==== Material for this exercise
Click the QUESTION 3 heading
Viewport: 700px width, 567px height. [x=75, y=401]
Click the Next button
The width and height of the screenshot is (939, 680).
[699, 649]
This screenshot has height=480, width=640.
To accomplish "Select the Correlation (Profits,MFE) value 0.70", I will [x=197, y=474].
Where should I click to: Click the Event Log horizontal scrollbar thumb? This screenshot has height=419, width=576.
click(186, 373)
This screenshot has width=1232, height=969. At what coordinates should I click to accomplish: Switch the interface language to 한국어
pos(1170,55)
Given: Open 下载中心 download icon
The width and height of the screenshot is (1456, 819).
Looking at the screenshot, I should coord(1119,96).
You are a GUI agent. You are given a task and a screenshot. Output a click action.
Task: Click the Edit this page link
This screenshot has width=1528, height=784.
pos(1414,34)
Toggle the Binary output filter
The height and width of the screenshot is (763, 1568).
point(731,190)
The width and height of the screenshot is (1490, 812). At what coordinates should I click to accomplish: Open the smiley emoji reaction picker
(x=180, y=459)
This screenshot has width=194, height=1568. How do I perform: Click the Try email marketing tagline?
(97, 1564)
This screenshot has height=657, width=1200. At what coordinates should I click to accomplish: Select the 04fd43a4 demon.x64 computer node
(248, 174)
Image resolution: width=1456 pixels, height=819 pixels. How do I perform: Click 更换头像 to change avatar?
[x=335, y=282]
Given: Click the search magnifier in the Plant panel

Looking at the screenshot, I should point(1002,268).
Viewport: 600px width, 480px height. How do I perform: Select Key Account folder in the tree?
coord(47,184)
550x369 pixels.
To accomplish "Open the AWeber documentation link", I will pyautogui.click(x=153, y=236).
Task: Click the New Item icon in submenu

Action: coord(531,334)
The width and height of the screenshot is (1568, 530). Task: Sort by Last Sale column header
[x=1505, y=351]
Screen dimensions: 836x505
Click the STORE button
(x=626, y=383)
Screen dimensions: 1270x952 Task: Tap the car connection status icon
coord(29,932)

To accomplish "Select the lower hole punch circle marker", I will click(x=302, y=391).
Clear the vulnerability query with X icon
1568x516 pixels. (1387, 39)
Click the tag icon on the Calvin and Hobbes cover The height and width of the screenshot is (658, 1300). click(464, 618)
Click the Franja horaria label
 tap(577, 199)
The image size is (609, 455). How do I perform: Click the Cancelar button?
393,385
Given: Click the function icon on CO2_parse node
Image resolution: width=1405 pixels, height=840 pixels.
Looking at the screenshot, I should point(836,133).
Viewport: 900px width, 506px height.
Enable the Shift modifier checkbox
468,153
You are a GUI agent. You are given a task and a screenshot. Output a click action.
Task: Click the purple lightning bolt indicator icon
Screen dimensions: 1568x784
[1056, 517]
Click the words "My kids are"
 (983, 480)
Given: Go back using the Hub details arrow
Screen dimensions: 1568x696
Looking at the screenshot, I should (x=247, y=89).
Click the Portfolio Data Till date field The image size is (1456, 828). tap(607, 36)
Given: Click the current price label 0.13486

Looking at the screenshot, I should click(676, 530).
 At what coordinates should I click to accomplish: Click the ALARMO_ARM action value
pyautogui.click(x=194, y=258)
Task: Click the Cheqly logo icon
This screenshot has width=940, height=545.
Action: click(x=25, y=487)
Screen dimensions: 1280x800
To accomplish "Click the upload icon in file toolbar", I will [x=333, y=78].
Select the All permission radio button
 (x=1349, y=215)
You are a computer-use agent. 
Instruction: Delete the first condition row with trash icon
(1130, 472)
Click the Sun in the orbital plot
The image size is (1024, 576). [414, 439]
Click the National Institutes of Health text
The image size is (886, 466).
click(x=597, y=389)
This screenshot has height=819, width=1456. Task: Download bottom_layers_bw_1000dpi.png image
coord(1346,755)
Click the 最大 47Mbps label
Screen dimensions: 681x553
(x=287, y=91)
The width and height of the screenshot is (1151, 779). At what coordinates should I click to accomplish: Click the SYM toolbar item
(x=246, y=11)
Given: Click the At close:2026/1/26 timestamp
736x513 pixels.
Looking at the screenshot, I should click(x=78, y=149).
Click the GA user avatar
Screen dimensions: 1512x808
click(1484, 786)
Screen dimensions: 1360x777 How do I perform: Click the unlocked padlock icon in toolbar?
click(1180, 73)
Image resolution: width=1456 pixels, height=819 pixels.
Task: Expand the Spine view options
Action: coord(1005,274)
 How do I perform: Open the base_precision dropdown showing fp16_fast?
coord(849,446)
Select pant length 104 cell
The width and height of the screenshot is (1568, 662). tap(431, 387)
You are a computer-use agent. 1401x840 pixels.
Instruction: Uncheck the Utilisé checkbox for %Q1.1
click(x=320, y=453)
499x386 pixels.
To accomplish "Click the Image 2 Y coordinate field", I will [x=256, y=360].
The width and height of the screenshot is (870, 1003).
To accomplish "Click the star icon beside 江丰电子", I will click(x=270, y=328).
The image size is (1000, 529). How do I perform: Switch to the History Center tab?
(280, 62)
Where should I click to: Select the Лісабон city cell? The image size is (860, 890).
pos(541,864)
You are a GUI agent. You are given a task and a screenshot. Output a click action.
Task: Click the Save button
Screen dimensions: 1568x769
========
_Direction:_ Return every line of the data above without any change.

_Exercise response:_
Click the QUESTION 3 heading
Viewport: 700px width, 567px height. [x=75, y=401]
Click the Next button
The width and height of the screenshot is (939, 680).
[699, 649]
This screenshot has height=480, width=640.
To accomplish "Select the Correlation (Profits,MFE) value 0.70", I will [x=197, y=474].
Where should I click to: Click the Event Log horizontal scrollbar thumb? This screenshot has height=419, width=576.
click(186, 373)
This screenshot has width=1232, height=969. At what coordinates should I click to accomplish: Switch the interface language to 한국어
pos(1170,55)
Given: Open 下载中心 download icon
The width and height of the screenshot is (1456, 819).
Looking at the screenshot, I should coord(1119,96).
You are a GUI agent. You are given a task and a screenshot. Output a click action.
Task: Click the Edit this page link
This screenshot has width=1528, height=784.
pos(1414,34)
Toggle the Binary output filter
The height and width of the screenshot is (763, 1568).
point(731,190)
The width and height of the screenshot is (1490, 812). At what coordinates should I click to accomplish: Open the smiley emoji reaction picker
(x=180, y=459)
This screenshot has width=194, height=1568. How do I perform: Click the Try email marketing tagline?
(97, 1564)
This screenshot has height=657, width=1200. At what coordinates should I click to accomplish: Select the 04fd43a4 demon.x64 computer node
(248, 174)
Image resolution: width=1456 pixels, height=819 pixels. How do I perform: Click 更换头像 to change avatar?
[x=335, y=282]
Given: Click the search magnifier in the Plant panel

Looking at the screenshot, I should point(1002,268).
Viewport: 600px width, 480px height. How do I perform: Select Key Account folder in the tree?
coord(47,184)
550x369 pixels.
To accomplish "Open the AWeber documentation link", I will pyautogui.click(x=153, y=236).
Task: Click the New Item icon in submenu

Action: coord(531,334)
The width and height of the screenshot is (1568, 530). Task: Sort by Last Sale column header
[x=1505, y=351]
Screen dimensions: 836x505
Click the STORE button
(x=626, y=383)
Screen dimensions: 1270x952 Task: Tap the car connection status icon
coord(29,932)

To accomplish "Select the lower hole punch circle marker", I will click(x=302, y=391).
Clear the vulnerability query with X icon
1568x516 pixels. (1387, 39)
Click the tag icon on the Calvin and Hobbes cover The height and width of the screenshot is (658, 1300). click(464, 618)
Click the Franja horaria label
 tap(577, 199)
The image size is (609, 455). How do I perform: Click the Cancelar button?
393,385
Given: Click the function icon on CO2_parse node
Image resolution: width=1405 pixels, height=840 pixels.
Looking at the screenshot, I should point(836,133).
Viewport: 900px width, 506px height.
Enable the Shift modifier checkbox
468,153
You are a GUI agent. You are given a task and a screenshot. Output a click action.
Task: Click the purple lightning bolt indicator icon
Screen dimensions: 1568x784
[1056, 517]
Click the words "My kids are"
 (983, 480)
Given: Go back using the Hub details arrow
Screen dimensions: 1568x696
Looking at the screenshot, I should (x=247, y=89).
Click the Portfolio Data Till date field The image size is (1456, 828). tap(607, 36)
Given: Click the current price label 0.13486

Looking at the screenshot, I should click(676, 530).
 At what coordinates should I click to accomplish: Click the ALARMO_ARM action value
pyautogui.click(x=194, y=258)
Task: Click the Cheqly logo icon
This screenshot has width=940, height=545.
Action: click(x=25, y=487)
Screen dimensions: 1280x800
To accomplish "Click the upload icon in file toolbar", I will [x=333, y=78].
Select the All permission radio button
 (x=1349, y=215)
You are a computer-use agent. 
Instruction: Delete the first condition row with trash icon
(1130, 472)
Click the Sun in the orbital plot
The image size is (1024, 576). [414, 439]
Click the National Institutes of Health text
The image size is (886, 466).
click(x=597, y=389)
This screenshot has height=819, width=1456. Task: Download bottom_layers_bw_1000dpi.png image
coord(1346,755)
Click the 最大 47Mbps label
Screen dimensions: 681x553
(x=287, y=91)
The width and height of the screenshot is (1151, 779). At what coordinates should I click to accomplish: Click the SYM toolbar item
(x=246, y=11)
Given: Click the At close:2026/1/26 timestamp
736x513 pixels.
Looking at the screenshot, I should click(x=78, y=149).
Click the GA user avatar
Screen dimensions: 1512x808
click(1484, 786)
Screen dimensions: 1360x777 How do I perform: Click the unlocked padlock icon in toolbar?
click(1180, 73)
Image resolution: width=1456 pixels, height=819 pixels.
Task: Expand the Spine view options
Action: coord(1005,274)
 How do I perform: Open the base_precision dropdown showing fp16_fast?
coord(849,446)
Select pant length 104 cell
The width and height of the screenshot is (1568, 662). tap(431, 387)
You are a computer-use agent. 1401x840 pixels.
Instruction: Uncheck the Utilisé checkbox for %Q1.1
click(x=320, y=453)
499x386 pixels.
To accomplish "Click the Image 2 Y coordinate field", I will [x=256, y=360].
The width and height of the screenshot is (870, 1003).
To accomplish "Click the star icon beside 江丰电子", I will click(x=270, y=328).
The image size is (1000, 529). How do I perform: Switch to the History Center tab?
(280, 62)
Where should I click to: Select the Лісабон city cell? The image size is (860, 890).
pos(541,864)
You are a GUI agent. You are given a task and a screenshot. Output a click action.
Task: Click the Save button
Screen dimensions: 1568x769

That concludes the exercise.